------ Extracted text ------

What the new 'League of Legends' champions have in common with other elite athletes

What defines a real sport? Is it the physicality of straining muscles and pouring sweat, or the adrenaline-pumping high of competition? Perhaps it’s the discipline of following rules or a system of rankings and leagues and competitions. By any of these measures, competitive gaming — also known as esports — should easily qualify as a sport. Yet opinions remain divided. Even the International Olympic Committee has weighed in, deciding to err on the side of caution for now. But perhaps the question we should be asking is: Why is this even a question anymore?

What defines a real sport? Is it the physicality of straining muscles and pouring sweat, or the adrenaline-pumping high of competition?

The 2020 “League of Legends” World Championship came to a close on Saturday, providing a triumphant if slightly muted exclamation point for the 10th season of one of the world’s most popular professional esports events. After starting with 22 professional teams from around the world, South Korea’s DAMWON Gaming defeated China’s Suning to take home the Summoner’s Cup and a share in the prize pool worth millions of dollars.

In the last few years, more people have watched this tournament than the Super Bowl or the NBA Finals. For 2019’s event in Paris, Madrid and Berlin, players performed before packed stadiums and millions watching online from around the world. This year, because of Covid-19 protocols, the venue is a single city (Shanghai), and the viewership is mostly online (but expected to be even larger).

So the audience is certainly there, as are the other hallmarks of professional sports: companies that sponsor teams, clubs and leagues that organize matches and championships, associations that maintain records and rankings. Whether a top-level professional tournament or a high school or college-level match, the best players and teams vie for prizes, glory and sometimes an immense amount of money.

“If you’d asked me five years ago, back when I was working in the industry, building student clubs, I would have said that…for esports to be legitimate, we needed the title of being a recognized sport,” says Dylan Poulus, a researcher studying esports performance at the Queensland University of Technology in Australia. “Now my opinion is a little bit different.” The esports industry has got to a point, he says, where it really doesn’t need anyone’s stamp of approval any more.

Poulus has been studying the psychology of esports players, and in the absence of any literature on gamers, he and his colleagues took surveys developed to study more traditional sports and used them to evaluate esports athletes. The results were compelling: “Just like in traditional sport, if you have more mental toughness, you’re probably a more high-performing esport athlete,” Poulus says. His paper, which was published earlier this year, suggests that whether playing rugby, soccer or “League of Legends,” the best players all share similar mental characteristics. This, he adds, also helps young people outside the sports fields and gaming arenas, by teaching them to deal with difficult mental challenges and to figure out strategies for overcoming adversity

Indeed, there is increasing evidence that playing video games does not doom young people to lonely lives in their parents’ basements. Esports is a highly social activity. “Specific esports games require significant amounts of teamwork,” says Ashley Miller-Hodge, an educator and esports coach for high school students in Georgia. She also sits on the board of advisors for Riot Games, the maker of “League of Legends.”

------ Source information ------

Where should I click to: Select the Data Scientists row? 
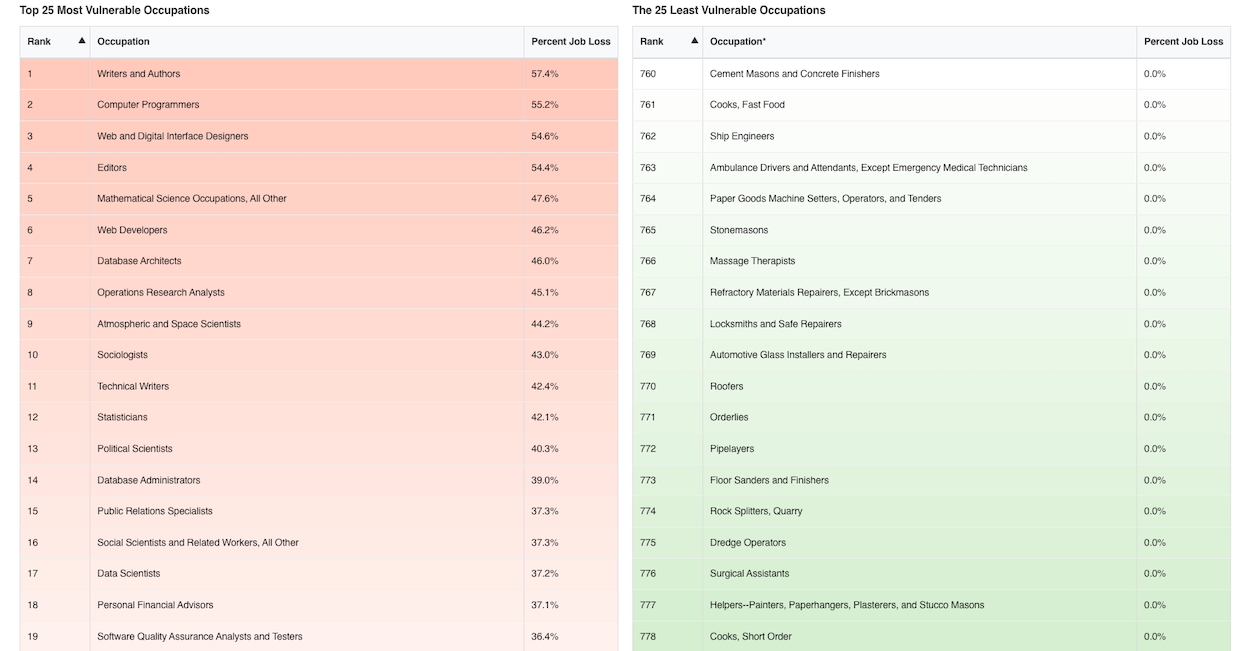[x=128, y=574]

------
------ Source information ------

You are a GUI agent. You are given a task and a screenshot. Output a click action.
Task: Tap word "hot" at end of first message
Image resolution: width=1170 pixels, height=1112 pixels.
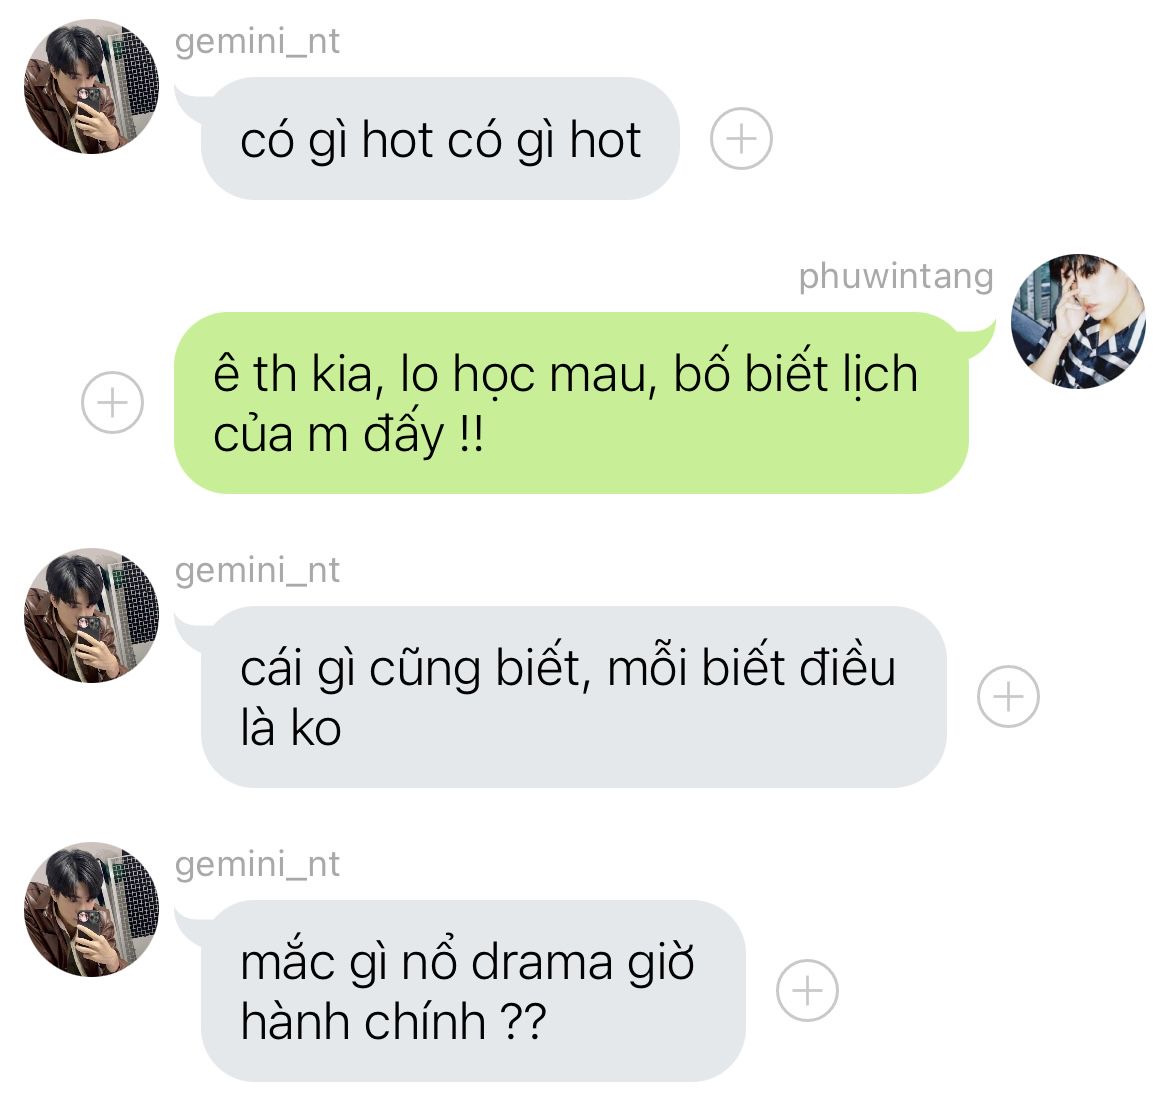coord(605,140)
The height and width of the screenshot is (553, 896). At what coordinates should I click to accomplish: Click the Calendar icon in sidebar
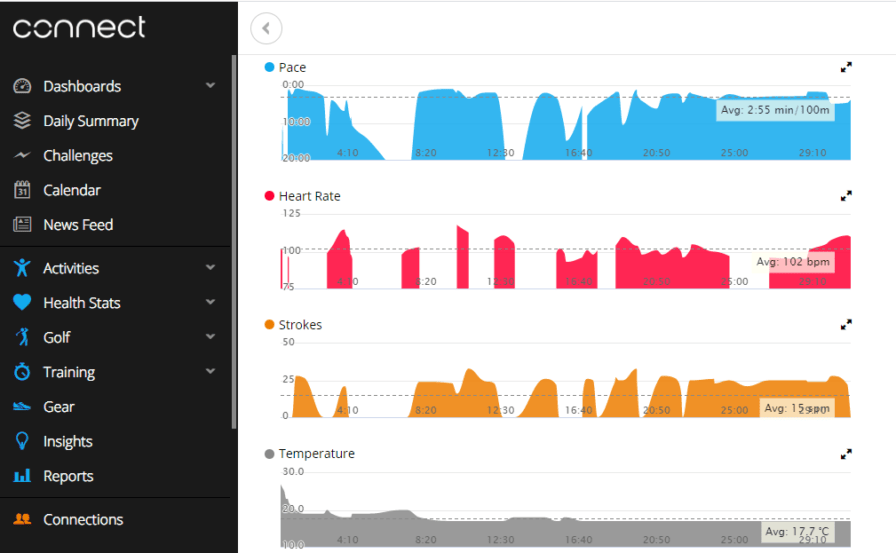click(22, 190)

------
------ Source information ------

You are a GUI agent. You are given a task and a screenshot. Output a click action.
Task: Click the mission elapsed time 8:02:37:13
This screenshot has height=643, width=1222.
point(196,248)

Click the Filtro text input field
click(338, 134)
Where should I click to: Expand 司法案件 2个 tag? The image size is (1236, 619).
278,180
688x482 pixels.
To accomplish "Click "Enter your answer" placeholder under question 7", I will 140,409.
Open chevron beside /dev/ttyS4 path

------

> [Exercise aim]:
Answer from the esports article above:
(a) Which team won the 2020 "League of Legends" World Championship, and which team did it beat?
(b) At which university does Dylan Poulus study esports performance?
(c) Which company's board of advisors includes Ashley Miller-Hodge?

> [Result below]:
(a) South Korea's DAMWON Gaming won, defeating China's Suning.
(b) Queensland University of Technology in Australia.
(c) Riot Games, the maker of "League of Legends."